## [Records provided]

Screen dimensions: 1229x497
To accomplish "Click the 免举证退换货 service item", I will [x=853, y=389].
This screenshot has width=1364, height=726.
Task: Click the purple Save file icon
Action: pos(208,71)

## [Description of the task]
Would you please copy out every line of the data exactly?

## [Response area]
Screen dimensions: 1229x497
To accomplish "Click the 免举证退换货 service item", I will [x=853, y=389].
This screenshot has width=1364, height=726.
Task: Click the purple Save file icon
Action: pos(208,71)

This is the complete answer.